2000 Years of Convex tv.(1) : "there was a bandwidth playing on the radio"
Compiled for convex tv. by Martin Conrads

The mainstream is lagging in the exploitation of new media, but Convex TV,
an on-line artist/funk magazine, organized amazing computer-enhanced
chill-out zones and technological installations (2).

On Saturday, May 17th 1980, the day before they were to fly to America to
begin their first US tour, Joy Division singer Ian Curtis visited his home
in Macclesfield and watched the televised film Stroszek by his favorite
director Werner Herzog. In America, Herzog shifts gears to a surreal road
movie, ending with poor Bruno (sans Eva) adrift on a lonely ski slope,
contrasted with Pavlovian dancing chickens (3).
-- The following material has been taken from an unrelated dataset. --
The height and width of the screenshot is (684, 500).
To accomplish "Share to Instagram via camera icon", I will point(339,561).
In the 20th century, when people were still bathing in the aura of progress,
a bunch of Berlin-based semi-youngsters decided it was time to dive into the
processes of the aural. Heavily devoted to their tongues, ears and
fingertips, they invented the idea of "convex tv." and started a three year
journey, which took them to the edges of netspace, air-time and e-commerce
(4).

The people from Convex TV had a radio show on the student university radio
that had been given some of good old 'Voice of America's' airtime. The
program was highly experimental, and used the internet during its broadcasts
once a month for producing live texts and images. There was no sound here
yet, on the internet that was. Listeners of the program through the ether,
could take a seat in front of their computer and join in the live text event
on their screens. People outside of the transmitter radius could do this
also, having a very different radio experience indeed (5).
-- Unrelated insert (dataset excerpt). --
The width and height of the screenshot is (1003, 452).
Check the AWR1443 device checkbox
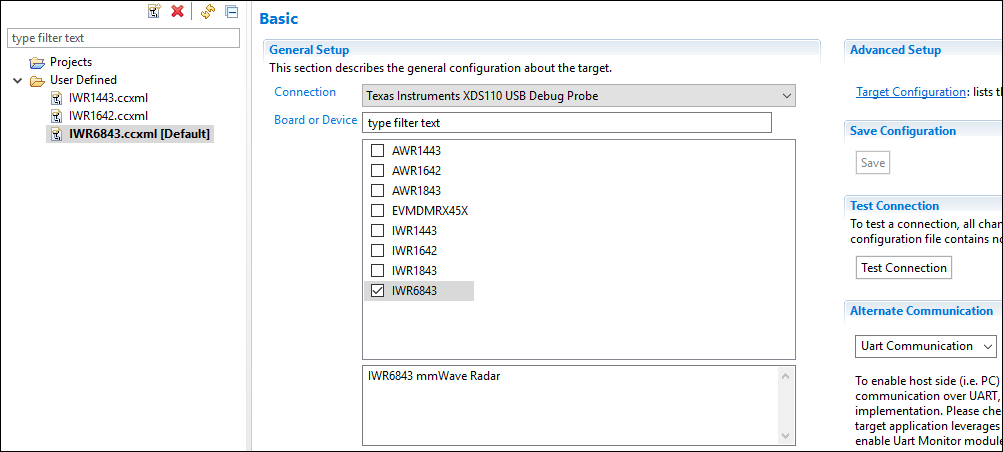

At the test bed of their futurity, convex tv. connected both radio and the
net to the urban spaces of Berlin. By passing regular radio transmissions
onto a multiplexity of broadcasting-levels, they left traces on the internet
and on site for media-archeologists to discover. Demanding attention from
more traditional media, they designed manifestos such as "HTML deejaying
y/our favorite lo-tekst myth.", "there's a bandwidth playing on the radio",
"*developed arrestment* - make alias. (a PJ for ten or six notes on the
death of self-organisation)", "the porn empire links back", "some thoughts
on the paste-media era", or "We Can't Stop the Dancing Chicken" (6).
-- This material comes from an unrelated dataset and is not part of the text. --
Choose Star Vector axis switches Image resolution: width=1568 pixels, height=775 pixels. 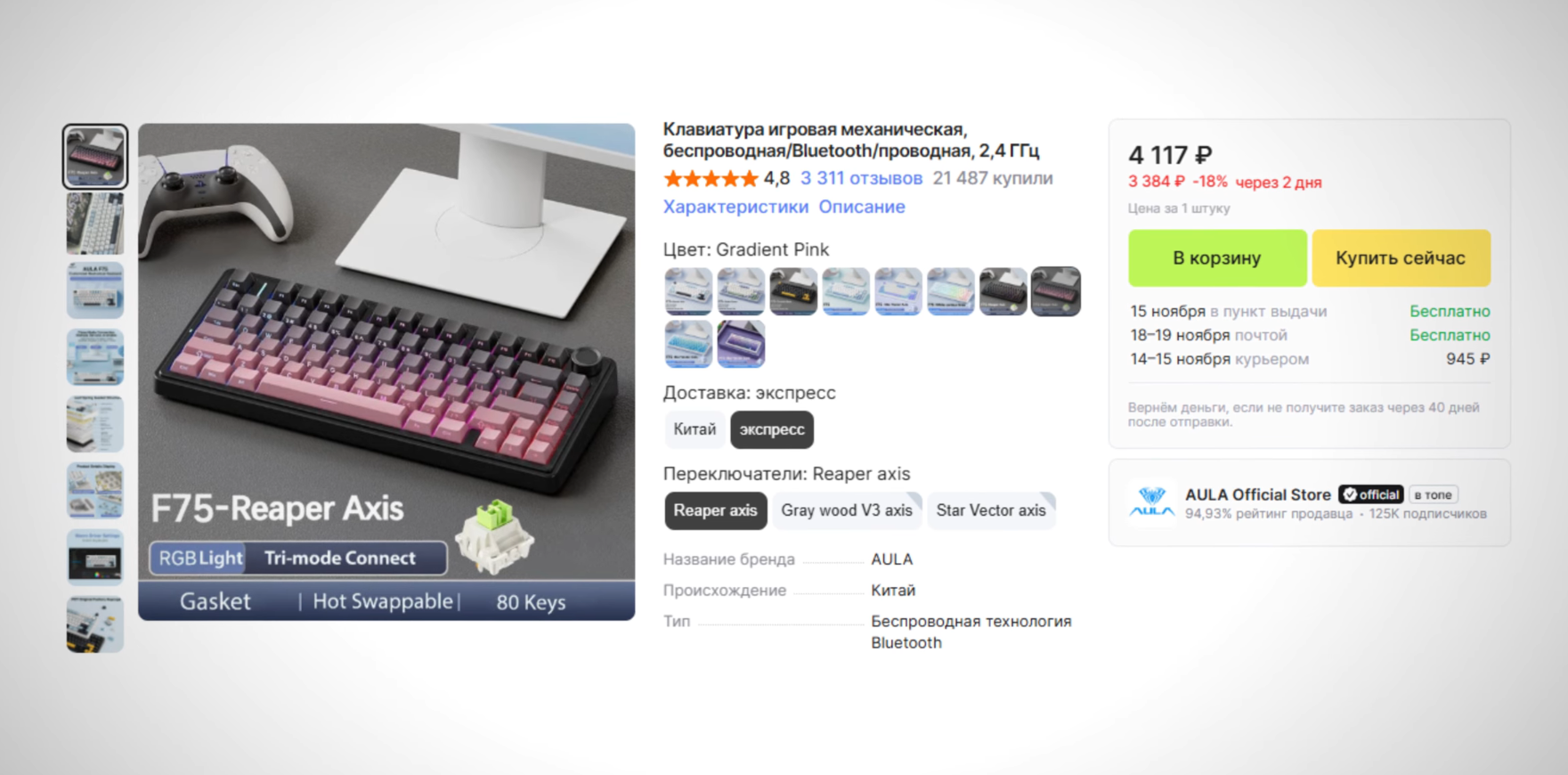pyautogui.click(x=991, y=510)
We started with convex tv. in Berlin in late 1996. Our website had
constantly evolved since early 1997. From the beginning we tried to develop
the web content in accordance with our broadcasting issues, which for the
most part were journalistic topics- digital culture, media culture, or
electronic culture, as we preferred to call it. First, we put on our website
all the transcribed programs we broadcast, so you could read it like an
online magazine.

But very soon we saw that this was not the only possibility to work with
online broadcast, with online presence. So even before we worked with the
real audio software as a broadcasting tool, we developed a very low-fi
broadcasting technology which we called "html-djing". It functioned like
this (7):

Durante i primi periodi il collettivo non aveva gli strumenti adatti, la
conoscenza e le connessioni per trasmettere segnali audio in rete. Fu allora
che il collettivo pensò a una forma di trasmissione in rete parallela a
quella via etere, per decostruire i confini dei media ordinari. L'invenzione
era semplice: l'HTML deejaying. Mentre trasmettevano via etere (coprendo
solo l'area di Berlino) trascrivevano testi die programmi e li cutuppavano
spedendoli ad un server FTP, sincronizzato in tempo reale con la
trasmissione in diretta. L'HTML DJ ricaricava la pagina con i nuovi
contenuti quando bisognava farlo. Gli ascoltatori che avevano accesso
solamente alla radio ascoltavano il ricevitore, quelli che avevano anche una
connessione ascoltavano e leggevano, e gli ascoltatori che non potevano
ascoltare, perché magari stavano a Budapest, avevano una strana esperienza
di sola lettura. La pagina veniva continuamente aggiornata con nuove
informazioni. Forse era la prima trasmissione testuale in rete che si
comportava come un medium audio-visuale, forse era l'ultima. Ovviamente la
trascrizione simultanea del parlato era una cosa improponibile: la versione
testuale non era mai la versione più recente. Per cui c'erano errori,
mancanze, piccole dissonanze tra il suono della radio e le immagini e i
testi in rete. Per trasformare tutto ciò bisognava farlo in
pubblico. -Streaming Texts- (8)

Then, during 97, very soon the real audio software became common as a
streaming tool, so we started streaming on the web parallel to our on air
programs, which normally were being produced once a month. Also we started
to put up an archive of our streams and programs. We soon saw that this was
one of the big advantages of net.radio in correspondence to traditional air
frequency radio: You could get a feedback for things which were produced
some time ago and also you could get e-mails by people who did research in
the archive and then could reply to them. By having an archive you also
offered an invisible audio sphere where the linear model of traditional on
air frequency radio was broken up by the structures of the web - you
produced an audio hyper structure, where it was up to the user to choose the
files and create her or his own audio listening structure (9).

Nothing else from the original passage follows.